Exercise prompt ::
After locating the line that contains "This screenshot has width=1024, height=768.", restate it and each later line word for word through the end of the records.

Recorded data

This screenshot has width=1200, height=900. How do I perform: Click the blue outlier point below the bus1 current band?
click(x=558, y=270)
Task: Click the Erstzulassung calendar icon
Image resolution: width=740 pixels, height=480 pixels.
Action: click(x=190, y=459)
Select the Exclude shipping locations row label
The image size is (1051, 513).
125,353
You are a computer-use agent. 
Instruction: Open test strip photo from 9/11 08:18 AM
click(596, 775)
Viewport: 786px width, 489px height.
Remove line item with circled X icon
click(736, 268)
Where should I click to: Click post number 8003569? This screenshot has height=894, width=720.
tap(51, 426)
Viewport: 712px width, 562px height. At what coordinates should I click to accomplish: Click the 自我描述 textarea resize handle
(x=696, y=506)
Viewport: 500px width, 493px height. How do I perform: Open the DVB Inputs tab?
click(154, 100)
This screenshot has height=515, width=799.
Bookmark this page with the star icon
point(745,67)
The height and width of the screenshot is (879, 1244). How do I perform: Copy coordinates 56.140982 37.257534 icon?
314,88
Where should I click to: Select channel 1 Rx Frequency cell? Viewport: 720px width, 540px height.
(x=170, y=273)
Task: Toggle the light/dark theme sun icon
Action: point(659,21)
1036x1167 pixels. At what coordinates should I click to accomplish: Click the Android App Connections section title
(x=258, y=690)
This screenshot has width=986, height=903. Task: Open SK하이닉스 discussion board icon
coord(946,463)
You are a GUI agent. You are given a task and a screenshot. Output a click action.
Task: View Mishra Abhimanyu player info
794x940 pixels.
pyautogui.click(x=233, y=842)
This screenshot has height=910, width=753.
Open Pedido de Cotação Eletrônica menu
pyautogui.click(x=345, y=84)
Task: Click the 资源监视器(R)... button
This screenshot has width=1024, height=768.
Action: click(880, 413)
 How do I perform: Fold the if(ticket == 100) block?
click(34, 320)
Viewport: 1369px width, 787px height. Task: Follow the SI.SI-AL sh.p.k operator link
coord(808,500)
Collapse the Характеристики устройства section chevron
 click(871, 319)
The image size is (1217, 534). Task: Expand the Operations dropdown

Answer to this exercise ::
This screenshot has width=1024, height=768.
Action: click(880, 413)
 How do I perform: Fold the if(ticket == 100) block?
click(34, 320)
Viewport: 1369px width, 787px height. Task: Follow the SI.SI-AL sh.p.k operator link
coord(808,500)
Collapse the Характеристики устройства section chevron
 click(871, 319)
The image size is (1217, 534). Task: Expand the Operations dropdown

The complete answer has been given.